However, according to the patent document 1, it is impossible to obtain an amplification characteristic greater than that of the thin film transistor. Furthermore, detection of the amount of the drain current requires a complicated external circuit.

SUMMARY OF THE INVENTION

The purpose of the present subject matter is to provide a method for measuring a temperature with a small pyroelectric temperature sensor having higher sensitivity.

The present invention provides a method for measuring a temperature with a temperature sensor, the method comprises the following steps (a) to (c):

a step (a) of preparing the temperature sensor,

the temperature sensor comprises a lower electrode group, a ferroelectric layer, a semiconductor layer, and an upper electrode group,

the lower electrode group, the ferroelectric layer, the semiconductor layer, and the upper electrode group are stacked in this order,

the lower electrode group comprises a first lower electrode and a second lower electrode,

the upper electrode group comprises a first upper electrode, a second upper electrode, and a third upper electrode,

the second upper electrode is interposed between the first upper electrode and the third upper electrode,

a first ferroelectric part of the ferroelectric layer is interposed between the first lower electrode and the first upper electrode,

a second ferroelectric part of the ferroelectric layer is interposed between the second lower electrode and the third upper electrode,

the second part has an inverted polarization direction of the polarization direction of the first ferroelectric part,

a first channel is configured in the portion of the semiconductor which is interposed between the first upper electrode and the second upper electrode, and

a second channel is configured in the portion of the semiconductor which is interposed between the second upper electrode and the third upper electrode,

a step (b) of applying a voltage V_DD and a voltage of 0V to the first upper electrode and the third upper electrode respectively to measure an output voltage V_OUT from the second upper electrode, and

a step (c) of calculating the temperature from the following equation (2):

$\begin{array}{cc}T=\frac{\left\{\left(R_{d1}+R_{u1}\right)T_2-\left(R_{d2}+R_{u2}\right)T_1\right\}{V}_{\mathrm{out}}+\left(R_{u2}{T}_1-R_{u1}{T}_2\right)V_{\mathrm{DD}}}{\left(R_{d1}-R_{d2}+R_{u1}-R_{u2}\right)V_{\mathrm{out}}+\left(R_{u2}-R_{u1}\right)V_{\mathrm{DD}}}& \left(2\right)\end{array}$

wherein, R_d1 represents the resistance value of the first channel when the temperature T of the ferroelectric layer is T₁,

R_u1 represents the resistance value of the second channel when the temperature T of the ferroelectric layer is T₁,

R_d2 represents the resistance value of the first channel when the temperature T of the ferroelectric layer is T₂,

R_u2 represents the resistance value of the second channel when the temperature T of the ferroelectric layer is T₂.
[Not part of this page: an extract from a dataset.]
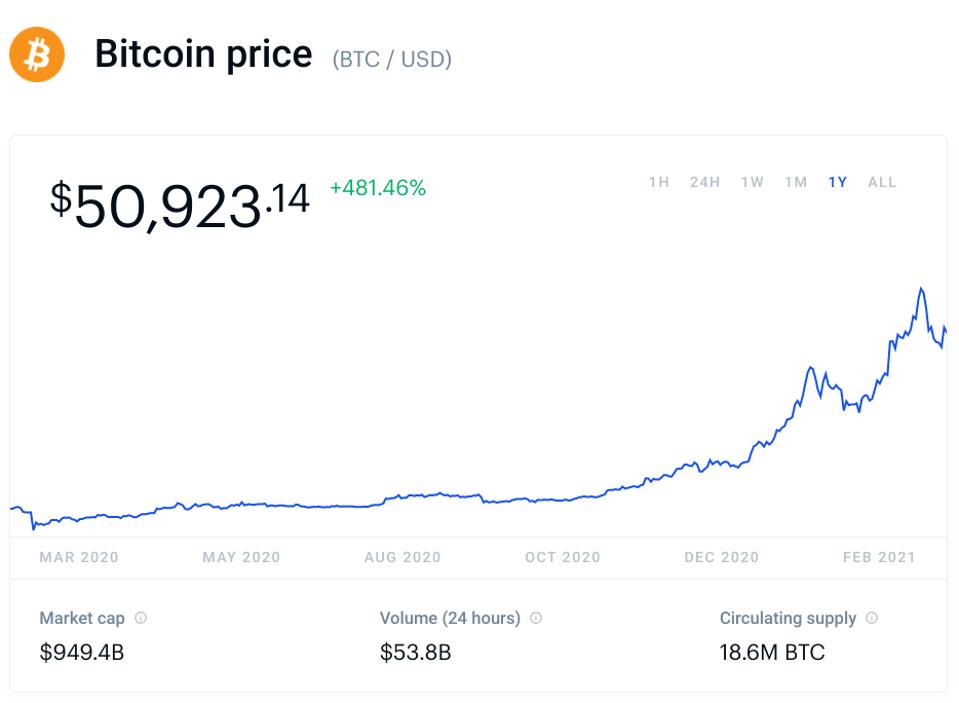Click the DEC 2020 axis label
959x703 pixels.
pyautogui.click(x=722, y=557)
The present subject matter includes the aforementioned temperature sensor.

The present subject matter includes a temperature measuring device comprising the aforementioned temperature sensor and a calculating device.

The calculating device comprises a processing unit, a memory unit, an output unit, and an input unit.

The output voltage V_OUT from the second upper electrode is input to the input unit.

The memory unit memorizes constant values of R_d1, R_u1, R_d2, and R_u2.

The processing unit calculates the temperature T on the basis of the equation (2) with reference to the memory unit.

The output unit outputs the calculated temperature T.

The present subject matter provides a method for measuring a temperature using a pyroelectric temperature sensor with high sensitivity.

Other features, elements, processes, steps, characteristics and advantages of the present invention will become more apparent from the following detailed description of preferred embodiments of the present invention with reference to the attached drawings.

BRIEF DESCRIPTION OF THE DRAWINGS

FIG. 1 shows an exemplary view of a pyroelectric temperature sensor according to the embodiment 1.

FIG. 2 shows an exemplary top view of the pyroelectric temperature sensor according to the embodiment 1.

FIG. 3 shows an exemplary cross-sectional view of the pyroelectric temperature sensor at an initial stage.

FIG. 4 shows how to arrange the directions of polarization 17.

FIG. 5A and FIG. 5B show how to measure the resistance values of first channel 21 and the second channel 23, respectively.

FIGS. 6A to 6D show an exemplary method of fabricating a pyroelectric temperature sensor.

FIG. 7A shows relationship between the temperature and the resistance value of the first channel 21 in the example 1. FIG. 7B shows relationship between the temperature and the resistance value of the second channel 23.

FIG. 8 shows a table showing a comparison between the temperature of a thermostatic bath and the temperature calculated from the output voltage in the example 1.

FIG. 9 shows a graph in which the horizontal axis represents the channel size ratio α, and the vertical axis represents the output voltage change in the example 2.

FIG. 10A shows a relationship between the temperature and the resistance value of the first channel 21 in the example 3 when different materials are used in the ferroelectric layer 7. FIG. 10B shows a relationship between the temperature and the resistance value of the second channel 23 in the example 3 when different materials are used in the ferroelectric layer 7.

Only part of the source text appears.